The Milan Urban Food Policy Pact (MUFPP), an international agreement focusing on local food systems, has been signed by more than 200 cities globally.

Researchers told Parliamentarians regions or cities looking to do similar work should partner with ‘anchor institutions’ – large organisations that have a significant stake in their local area. In Milan the municipality has worked with the Fondazione Cariplo which has an established network of business and third-sector organisations. Over time, the Food Office established partnerships with other ‘anchor organisations’, such as Assolombarda, the local business association, and Polytechnic University of Milan.

Experts also believe a tight governance structure is essential. In Milan there is a “control room” made of a small number of key decision-makers including people from the third sector; and for-profit organisations, who help to carry out a rigorous and independent technical and scientific assessment of results. This agile governance structure has enabled the city to be more resilient to crises and transformations and has led to a greater understanding of the food system’s needs and opportunities.

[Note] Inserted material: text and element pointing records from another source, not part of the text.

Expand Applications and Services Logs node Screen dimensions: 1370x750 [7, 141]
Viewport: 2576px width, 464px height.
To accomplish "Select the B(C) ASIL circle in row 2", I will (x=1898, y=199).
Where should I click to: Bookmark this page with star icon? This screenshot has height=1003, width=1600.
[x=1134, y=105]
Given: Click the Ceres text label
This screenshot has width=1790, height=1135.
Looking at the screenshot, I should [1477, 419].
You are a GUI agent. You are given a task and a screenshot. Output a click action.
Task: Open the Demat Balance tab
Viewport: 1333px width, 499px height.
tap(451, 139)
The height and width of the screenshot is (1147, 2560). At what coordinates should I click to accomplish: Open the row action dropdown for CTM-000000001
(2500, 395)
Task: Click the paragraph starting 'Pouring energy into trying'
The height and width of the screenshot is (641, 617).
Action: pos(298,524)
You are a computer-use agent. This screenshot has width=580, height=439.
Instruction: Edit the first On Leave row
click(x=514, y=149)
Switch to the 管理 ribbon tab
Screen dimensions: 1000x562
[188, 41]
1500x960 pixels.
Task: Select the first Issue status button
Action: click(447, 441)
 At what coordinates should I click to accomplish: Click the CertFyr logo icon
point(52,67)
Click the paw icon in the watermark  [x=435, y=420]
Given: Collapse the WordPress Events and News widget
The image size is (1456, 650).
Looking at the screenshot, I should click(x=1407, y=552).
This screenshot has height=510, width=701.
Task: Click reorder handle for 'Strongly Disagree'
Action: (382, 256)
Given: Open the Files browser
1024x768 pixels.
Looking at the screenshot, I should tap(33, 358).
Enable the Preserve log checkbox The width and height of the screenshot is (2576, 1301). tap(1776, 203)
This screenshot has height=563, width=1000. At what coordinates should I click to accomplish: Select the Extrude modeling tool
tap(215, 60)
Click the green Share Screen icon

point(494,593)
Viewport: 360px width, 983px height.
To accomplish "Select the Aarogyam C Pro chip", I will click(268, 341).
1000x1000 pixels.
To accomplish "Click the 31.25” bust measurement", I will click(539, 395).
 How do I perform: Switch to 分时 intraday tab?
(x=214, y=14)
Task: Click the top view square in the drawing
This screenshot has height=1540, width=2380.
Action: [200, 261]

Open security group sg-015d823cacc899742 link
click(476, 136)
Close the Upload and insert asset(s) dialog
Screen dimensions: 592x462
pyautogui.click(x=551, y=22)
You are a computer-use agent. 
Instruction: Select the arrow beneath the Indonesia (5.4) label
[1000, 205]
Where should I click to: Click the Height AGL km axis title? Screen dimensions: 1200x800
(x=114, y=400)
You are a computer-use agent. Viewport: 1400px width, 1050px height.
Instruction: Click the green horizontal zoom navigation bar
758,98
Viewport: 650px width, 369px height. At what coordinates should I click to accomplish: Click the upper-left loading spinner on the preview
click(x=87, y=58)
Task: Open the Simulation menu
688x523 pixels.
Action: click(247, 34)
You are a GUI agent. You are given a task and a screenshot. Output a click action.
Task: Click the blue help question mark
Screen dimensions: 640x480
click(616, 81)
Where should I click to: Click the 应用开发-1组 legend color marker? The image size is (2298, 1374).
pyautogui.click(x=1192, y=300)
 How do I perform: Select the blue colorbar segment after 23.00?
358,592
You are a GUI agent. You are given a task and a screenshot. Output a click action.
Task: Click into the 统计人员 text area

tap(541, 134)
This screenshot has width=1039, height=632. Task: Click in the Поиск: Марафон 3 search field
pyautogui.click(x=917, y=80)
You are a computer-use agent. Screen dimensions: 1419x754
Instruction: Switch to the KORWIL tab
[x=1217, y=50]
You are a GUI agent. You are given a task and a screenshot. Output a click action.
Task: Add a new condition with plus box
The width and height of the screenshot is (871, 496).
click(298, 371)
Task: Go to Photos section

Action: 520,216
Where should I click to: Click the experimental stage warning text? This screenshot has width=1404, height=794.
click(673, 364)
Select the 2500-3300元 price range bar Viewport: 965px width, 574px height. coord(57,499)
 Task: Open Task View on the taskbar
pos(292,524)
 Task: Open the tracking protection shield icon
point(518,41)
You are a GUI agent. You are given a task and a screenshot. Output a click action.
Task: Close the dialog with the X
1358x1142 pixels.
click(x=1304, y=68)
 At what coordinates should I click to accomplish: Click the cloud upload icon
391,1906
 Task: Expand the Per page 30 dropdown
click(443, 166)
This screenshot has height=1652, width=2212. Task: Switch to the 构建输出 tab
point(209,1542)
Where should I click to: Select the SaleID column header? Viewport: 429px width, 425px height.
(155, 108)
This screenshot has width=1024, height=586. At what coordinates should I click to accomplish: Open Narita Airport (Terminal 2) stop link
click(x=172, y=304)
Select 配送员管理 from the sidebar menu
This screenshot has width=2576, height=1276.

The MFP has a leading role in the Working Group Food of Eurocities, the network of 51 European cities active in food policy development, and in the C40 Food System Network, the international network of cities engaged in the fight against climate change. During the Covid-19 crisis the MFP office coordinated with other city officers, such as Toronto, Barcelona and Seoul, to foster policy learning and cooperation and gather knowledge, which helped them tackle the crisis effectively.

Researchers have recommended local authorities in Britain and beyond looking to carry out similar work should collaborate with anchor institutions and encourage cooperation between different municipal departments and public and private organisations.

Dr Monciardini said: “The UK Government should officially acknowledge the importance of supporting local food policies, for instance by setting up a national funding scheme to support local food strategies. All major UK local authorities could and should have a dedicated Food Policy Office, like the one active in Milan. The example of Milan shows that a local food policy can be developed and effectively delivered helping to reduce inequality, cost of living and food waste.”